I would like the listing below retyped exactly, line by line.

------------------------------------------------------------------------

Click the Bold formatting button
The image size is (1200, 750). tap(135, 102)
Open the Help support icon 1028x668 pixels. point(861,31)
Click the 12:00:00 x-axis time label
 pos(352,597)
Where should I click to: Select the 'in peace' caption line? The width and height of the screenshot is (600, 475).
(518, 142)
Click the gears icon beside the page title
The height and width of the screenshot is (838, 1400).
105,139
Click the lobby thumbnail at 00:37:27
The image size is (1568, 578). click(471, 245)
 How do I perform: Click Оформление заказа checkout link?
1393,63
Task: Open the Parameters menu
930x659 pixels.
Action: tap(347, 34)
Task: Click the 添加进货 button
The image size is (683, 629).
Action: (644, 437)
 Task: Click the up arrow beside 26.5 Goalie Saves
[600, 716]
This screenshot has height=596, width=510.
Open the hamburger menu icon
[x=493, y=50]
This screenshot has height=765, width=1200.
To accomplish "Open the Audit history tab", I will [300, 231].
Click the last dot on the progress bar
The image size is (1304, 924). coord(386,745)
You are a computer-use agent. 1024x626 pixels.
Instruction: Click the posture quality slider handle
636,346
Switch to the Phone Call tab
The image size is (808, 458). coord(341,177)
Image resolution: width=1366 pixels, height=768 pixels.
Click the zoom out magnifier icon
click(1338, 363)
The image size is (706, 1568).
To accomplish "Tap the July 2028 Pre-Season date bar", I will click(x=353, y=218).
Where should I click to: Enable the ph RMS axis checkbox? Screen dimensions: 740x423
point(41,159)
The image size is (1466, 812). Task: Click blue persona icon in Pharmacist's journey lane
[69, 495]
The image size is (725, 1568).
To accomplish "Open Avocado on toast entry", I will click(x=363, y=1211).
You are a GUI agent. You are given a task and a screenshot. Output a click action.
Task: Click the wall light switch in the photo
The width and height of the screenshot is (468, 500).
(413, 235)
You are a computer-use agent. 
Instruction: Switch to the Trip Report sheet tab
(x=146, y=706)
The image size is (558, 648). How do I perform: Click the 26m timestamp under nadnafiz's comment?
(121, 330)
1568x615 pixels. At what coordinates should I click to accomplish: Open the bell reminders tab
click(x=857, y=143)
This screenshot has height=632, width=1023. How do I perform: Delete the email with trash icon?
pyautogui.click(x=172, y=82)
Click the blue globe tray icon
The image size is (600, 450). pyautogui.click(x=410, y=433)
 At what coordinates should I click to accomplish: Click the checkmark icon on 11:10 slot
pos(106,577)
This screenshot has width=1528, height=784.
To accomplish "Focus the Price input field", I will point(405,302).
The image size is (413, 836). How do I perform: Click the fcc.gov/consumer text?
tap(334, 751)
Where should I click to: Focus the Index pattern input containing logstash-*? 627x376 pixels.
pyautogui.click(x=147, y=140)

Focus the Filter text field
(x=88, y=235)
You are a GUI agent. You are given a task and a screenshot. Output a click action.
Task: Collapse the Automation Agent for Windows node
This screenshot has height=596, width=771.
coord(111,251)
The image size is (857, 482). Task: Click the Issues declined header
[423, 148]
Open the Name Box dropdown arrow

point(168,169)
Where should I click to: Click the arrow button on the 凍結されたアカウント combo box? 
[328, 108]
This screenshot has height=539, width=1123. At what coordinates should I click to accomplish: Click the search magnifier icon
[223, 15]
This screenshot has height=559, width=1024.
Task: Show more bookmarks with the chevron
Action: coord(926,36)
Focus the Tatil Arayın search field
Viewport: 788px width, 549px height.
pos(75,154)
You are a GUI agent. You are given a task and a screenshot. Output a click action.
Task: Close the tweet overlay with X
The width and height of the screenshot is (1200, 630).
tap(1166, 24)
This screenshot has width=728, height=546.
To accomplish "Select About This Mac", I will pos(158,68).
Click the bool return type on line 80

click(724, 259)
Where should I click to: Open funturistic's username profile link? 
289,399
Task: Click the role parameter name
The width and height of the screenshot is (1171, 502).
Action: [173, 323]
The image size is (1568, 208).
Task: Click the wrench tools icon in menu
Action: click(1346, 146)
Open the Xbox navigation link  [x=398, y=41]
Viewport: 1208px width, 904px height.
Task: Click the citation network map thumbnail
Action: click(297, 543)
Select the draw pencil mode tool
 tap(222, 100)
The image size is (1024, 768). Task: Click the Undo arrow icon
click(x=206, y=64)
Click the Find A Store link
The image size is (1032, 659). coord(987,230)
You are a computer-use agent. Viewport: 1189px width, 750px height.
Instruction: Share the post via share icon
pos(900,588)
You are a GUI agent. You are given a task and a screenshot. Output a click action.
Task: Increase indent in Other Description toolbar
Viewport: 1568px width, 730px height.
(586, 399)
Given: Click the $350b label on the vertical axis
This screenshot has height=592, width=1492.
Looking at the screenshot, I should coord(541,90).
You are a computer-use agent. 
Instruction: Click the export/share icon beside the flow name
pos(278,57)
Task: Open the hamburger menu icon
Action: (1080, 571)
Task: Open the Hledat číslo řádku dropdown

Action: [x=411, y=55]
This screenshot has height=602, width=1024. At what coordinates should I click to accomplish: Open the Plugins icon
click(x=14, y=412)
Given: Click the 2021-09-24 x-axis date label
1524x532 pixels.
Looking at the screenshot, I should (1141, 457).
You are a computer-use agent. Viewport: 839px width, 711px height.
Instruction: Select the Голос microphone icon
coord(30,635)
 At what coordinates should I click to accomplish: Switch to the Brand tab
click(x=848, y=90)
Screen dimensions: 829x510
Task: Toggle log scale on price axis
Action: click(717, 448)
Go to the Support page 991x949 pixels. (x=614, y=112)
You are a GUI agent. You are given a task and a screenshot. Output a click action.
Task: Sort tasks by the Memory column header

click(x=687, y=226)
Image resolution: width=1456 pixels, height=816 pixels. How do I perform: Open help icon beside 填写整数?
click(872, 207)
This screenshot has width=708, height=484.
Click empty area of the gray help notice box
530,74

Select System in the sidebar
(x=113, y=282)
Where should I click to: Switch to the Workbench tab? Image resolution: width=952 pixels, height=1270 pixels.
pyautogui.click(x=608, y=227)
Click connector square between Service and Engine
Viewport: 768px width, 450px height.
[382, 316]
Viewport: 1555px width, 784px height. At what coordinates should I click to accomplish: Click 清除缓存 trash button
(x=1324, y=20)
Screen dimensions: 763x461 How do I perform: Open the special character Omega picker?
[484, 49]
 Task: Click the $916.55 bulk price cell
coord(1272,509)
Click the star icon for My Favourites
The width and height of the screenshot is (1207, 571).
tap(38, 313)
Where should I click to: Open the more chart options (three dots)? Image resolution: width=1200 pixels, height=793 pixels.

------------------------------------------------------------------------

** Answer for this exercise **
Click the Bold formatting button
The image size is (1200, 750). tap(135, 102)
Open the Help support icon 1028x668 pixels. point(861,31)
Click the 12:00:00 x-axis time label
 pos(352,597)
Where should I click to: Select the 'in peace' caption line? The width and height of the screenshot is (600, 475).
(518, 142)
Click the gears icon beside the page title
The height and width of the screenshot is (838, 1400).
105,139
Click the lobby thumbnail at 00:37:27
The image size is (1568, 578). click(471, 245)
 How do I perform: Click Оформление заказа checkout link?
1393,63
Task: Open the Parameters menu
930x659 pixels.
Action: tap(347, 34)
Task: Click the 添加进货 button
The image size is (683, 629).
Action: (644, 437)
 Task: Click the up arrow beside 26.5 Goalie Saves
[600, 716]
This screenshot has height=596, width=510.
Open the hamburger menu icon
[x=493, y=50]
This screenshot has height=765, width=1200.
To accomplish "Open the Audit history tab", I will [300, 231].
Click the last dot on the progress bar
The image size is (1304, 924). coord(386,745)
You are a computer-use agent. 1024x626 pixels.
Instruction: Click the posture quality slider handle
636,346
Switch to the Phone Call tab
The image size is (808, 458). coord(341,177)
Image resolution: width=1366 pixels, height=768 pixels.
Click the zoom out magnifier icon
click(1338, 363)
The image size is (706, 1568).
To accomplish "Tap the July 2028 Pre-Season date bar", I will click(x=353, y=218).
Where should I click to: Enable the ph RMS axis checkbox? Screen dimensions: 740x423
point(41,159)
The image size is (1466, 812). Task: Click blue persona icon in Pharmacist's journey lane
[69, 495]
The image size is (725, 1568).
To accomplish "Open Avocado on toast entry", I will click(x=363, y=1211).
You are a GUI agent. You are given a task and a screenshot. Output a click action.
Task: Click the wall light switch in the photo
The width and height of the screenshot is (468, 500).
(413, 235)
You are a computer-use agent. 
Instruction: Switch to the Trip Report sheet tab
(x=146, y=706)
The image size is (558, 648). How do I perform: Click the 26m timestamp under nadnafiz's comment?
(121, 330)
1568x615 pixels. At what coordinates should I click to accomplish: Open the bell reminders tab
click(x=857, y=143)
This screenshot has height=632, width=1023. How do I perform: Delete the email with trash icon?
pyautogui.click(x=172, y=82)
Click the blue globe tray icon
The image size is (600, 450). pyautogui.click(x=410, y=433)
 At what coordinates should I click to accomplish: Click the checkmark icon on 11:10 slot
pos(106,577)
This screenshot has width=1528, height=784.
To accomplish "Focus the Price input field", I will point(405,302).
The image size is (413, 836). How do I perform: Click the fcc.gov/consumer text?
tap(334, 751)
Where should I click to: Focus the Index pattern input containing logstash-*? 627x376 pixels.
pyautogui.click(x=147, y=140)

Focus the Filter text field
(x=88, y=235)
You are a GUI agent. You are given a task and a screenshot. Output a click action.
Task: Collapse the Automation Agent for Windows node
This screenshot has height=596, width=771.
coord(111,251)
The image size is (857, 482). Task: Click the Issues declined header
[423, 148]
Open the Name Box dropdown arrow

point(168,169)
Where should I click to: Click the arrow button on the 凍結されたアカウント combo box? 
[328, 108]
This screenshot has height=539, width=1123. At what coordinates should I click to accomplish: Click the search magnifier icon
[223, 15]
This screenshot has height=559, width=1024.
Task: Show more bookmarks with the chevron
Action: coord(926,36)
Focus the Tatil Arayın search field
Viewport: 788px width, 549px height.
pos(75,154)
You are a GUI agent. You are given a task and a screenshot. Output a click action.
Task: Close the tweet overlay with X
The width and height of the screenshot is (1200, 630).
tap(1166, 24)
This screenshot has width=728, height=546.
To accomplish "Select About This Mac", I will pos(158,68).
Click the bool return type on line 80

click(724, 259)
Where should I click to: Open funturistic's username profile link? 
289,399
Task: Click the role parameter name
The width and height of the screenshot is (1171, 502).
Action: [173, 323]
The image size is (1568, 208).
Task: Click the wrench tools icon in menu
Action: click(1346, 146)
Open the Xbox navigation link  [x=398, y=41]
Viewport: 1208px width, 904px height.
Task: Click the citation network map thumbnail
Action: click(297, 543)
Select the draw pencil mode tool
 tap(222, 100)
The image size is (1024, 768). Task: Click the Undo arrow icon
click(x=206, y=64)
Click the Find A Store link
The image size is (1032, 659). coord(987,230)
You are a computer-use agent. Viewport: 1189px width, 750px height.
Instruction: Share the post via share icon
pos(900,588)
You are a GUI agent. You are given a task and a screenshot. Output a click action.
Task: Increase indent in Other Description toolbar
Viewport: 1568px width, 730px height.
(586, 399)
Given: Click the $350b label on the vertical axis
This screenshot has height=592, width=1492.
Looking at the screenshot, I should coord(541,90).
You are a computer-use agent. 
Instruction: Click the export/share icon beside the flow name
pos(278,57)
Task: Open the hamburger menu icon
Action: (1080, 571)
Task: Open the Hledat číslo řádku dropdown

Action: [x=411, y=55]
This screenshot has height=602, width=1024. At what coordinates should I click to accomplish: Open the Plugins icon
click(x=14, y=412)
Given: Click the 2021-09-24 x-axis date label
1524x532 pixels.
Looking at the screenshot, I should (1141, 457).
You are a computer-use agent. Viewport: 839px width, 711px height.
Instruction: Select the Голос microphone icon
coord(30,635)
 At what coordinates should I click to accomplish: Switch to the Brand tab
click(x=848, y=90)
Screen dimensions: 829x510
Task: Toggle log scale on price axis
Action: click(717, 448)
Go to the Support page 991x949 pixels. (x=614, y=112)
You are a GUI agent. You are given a task and a screenshot. Output a click action.
Task: Sort tasks by the Memory column header

click(x=687, y=226)
Image resolution: width=1456 pixels, height=816 pixels. How do I perform: Open help icon beside 填写整数?
click(872, 207)
This screenshot has width=708, height=484.
Click empty area of the gray help notice box
530,74

Select System in the sidebar
(x=113, y=282)
Where should I click to: Switch to the Workbench tab? Image resolution: width=952 pixels, height=1270 pixels.
pyautogui.click(x=608, y=227)
Click connector square between Service and Engine
Viewport: 768px width, 450px height.
[382, 316]
Viewport: 1555px width, 784px height. At what coordinates should I click to accomplish: Click 清除缓存 trash button
(x=1324, y=20)
Screen dimensions: 763x461 How do I perform: Open the special character Omega picker?
[484, 49]
 Task: Click the $916.55 bulk price cell
coord(1272,509)
Click the star icon for My Favourites
The width and height of the screenshot is (1207, 571).
tap(38, 313)
Where should I click to: Open the more chart options (three dots)? Image resolution: width=1200 pixels, height=793 pixels.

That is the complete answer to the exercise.